Program type BPF_PROG_TYPE_SK_SKB
Socket SKB programs are called on L4 data streams to parse L7 messages and/or to determine if the L4/L7 messages should be allowed, blocked or redirected.
Usage
Socket SKB programs are attached to BPF_MAP_TYPE_SOCKMAP
or BPF_MAP_TYPE_SOCKHASH
maps and will be invoked when messages get received on the sockets which are part of the map the program is attached to. The exact purpose of the program differs depending on its attach type.

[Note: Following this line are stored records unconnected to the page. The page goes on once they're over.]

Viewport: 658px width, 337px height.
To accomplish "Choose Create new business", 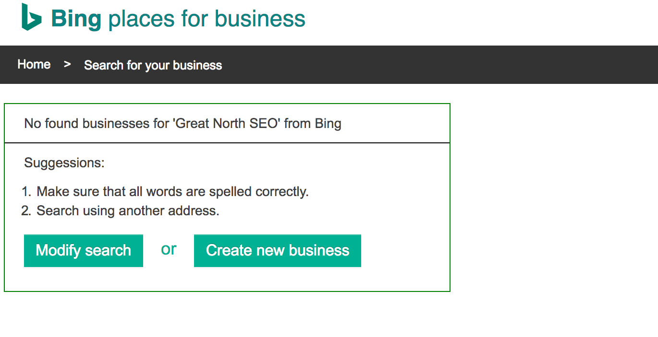I will click(278, 251).
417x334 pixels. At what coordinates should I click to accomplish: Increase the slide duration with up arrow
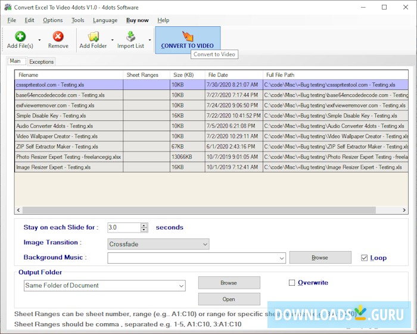pos(144,225)
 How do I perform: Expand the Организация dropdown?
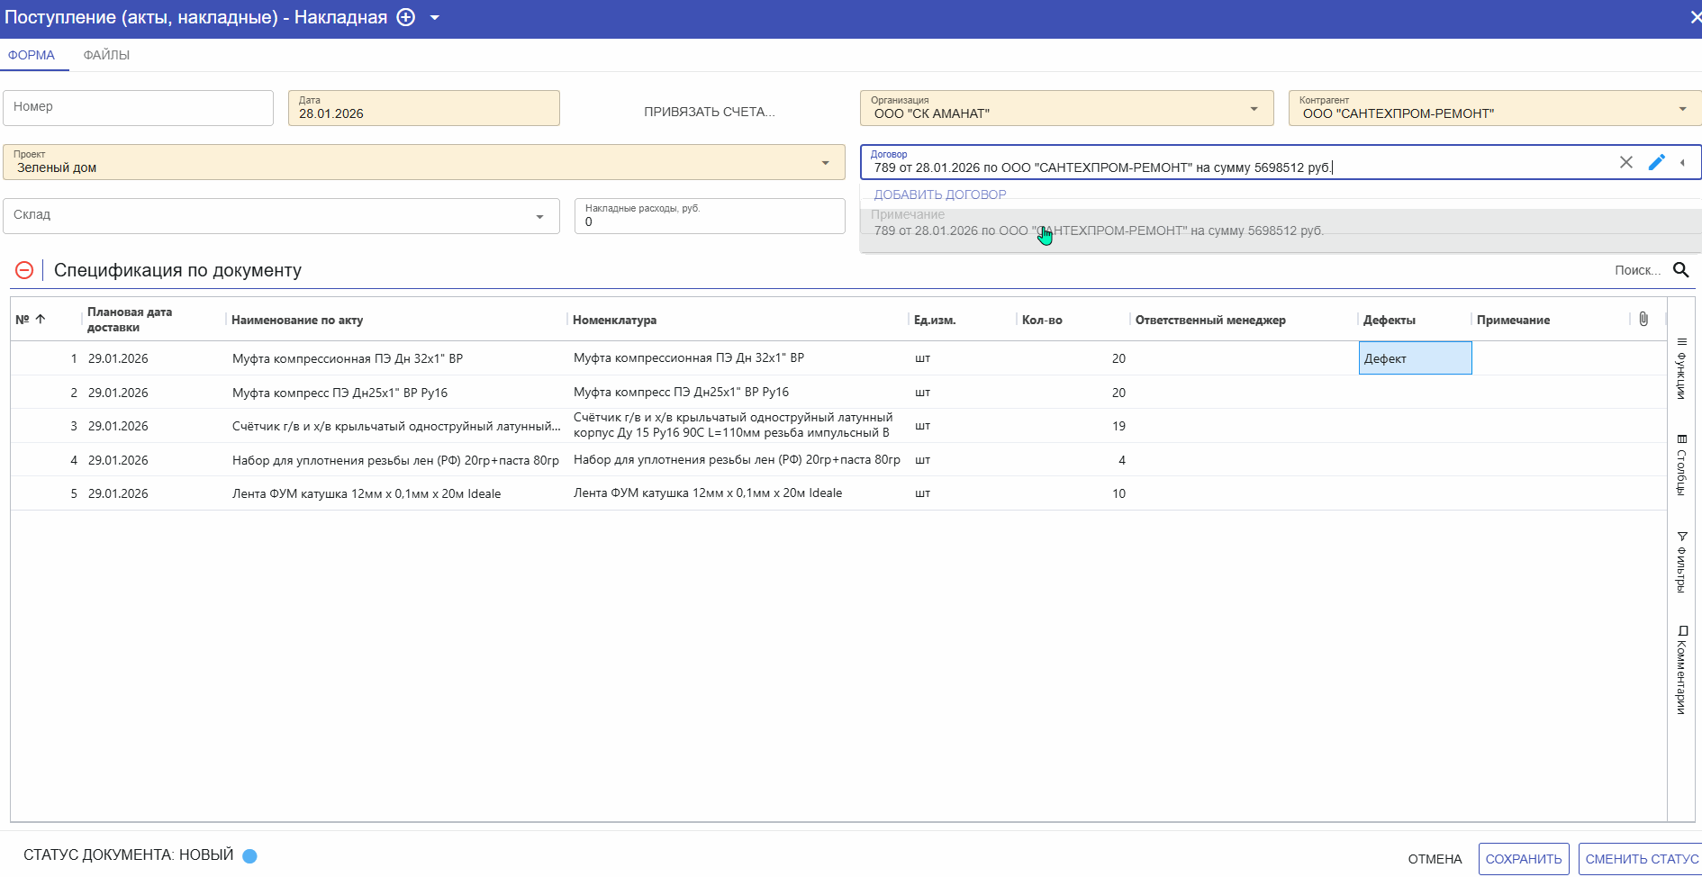(1254, 109)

As BPF_SK_SKB_STREAM_PARSER
program
When this attach type is used the program acts as a stream parser. The idea behind a stream parser is to parse message based application layer protocols (OSI Layer 7) which are implemented on top of data streams such as TCP.
The job of the program is to parse the L7 data/packet and to tell the kernel how long the L7 message is. This will allow the kernel to combine multiple data stream packets and return complete L7 messages for every recv
instead of returning the TCP messages which might only contain part of the L7 message.
The return value is interpreted as follows:
>0
- indicates length of successfully parsed message0
- indicates more data must be received to parse the message-ESTRPIPE
- current message should not be processed by the kernel, return control of the socket to userspace which can proceed to read the messages itselfother < 0
- Error in parsing, give control back to userspace assuming that synchronization is lost and the stream is unrecoverable (application expected to close TCP socket)
Note
Before v5.10 it was required to have a stream parser attached to a sockmap if you wanted to use the stream verdict as well. On newer versions this is no longer required.
On the older kernels, a no-op program can be used to just return the length of the current skb to retain default behavior and pass verdict per TCP packet.
SEC("sk_skb/stream_parser")
int noop_parser(struct __sk_buff *skb)
{
return skb->len;
}
As BPF_SK_SKB_STREAM_VERDICT
program
When this attach type is used the program acts as a filter, comparable to TC or XDP programs. The program gets called for every message indicated by the parser (or TCP packet if no parser is specified) and returns a verdict.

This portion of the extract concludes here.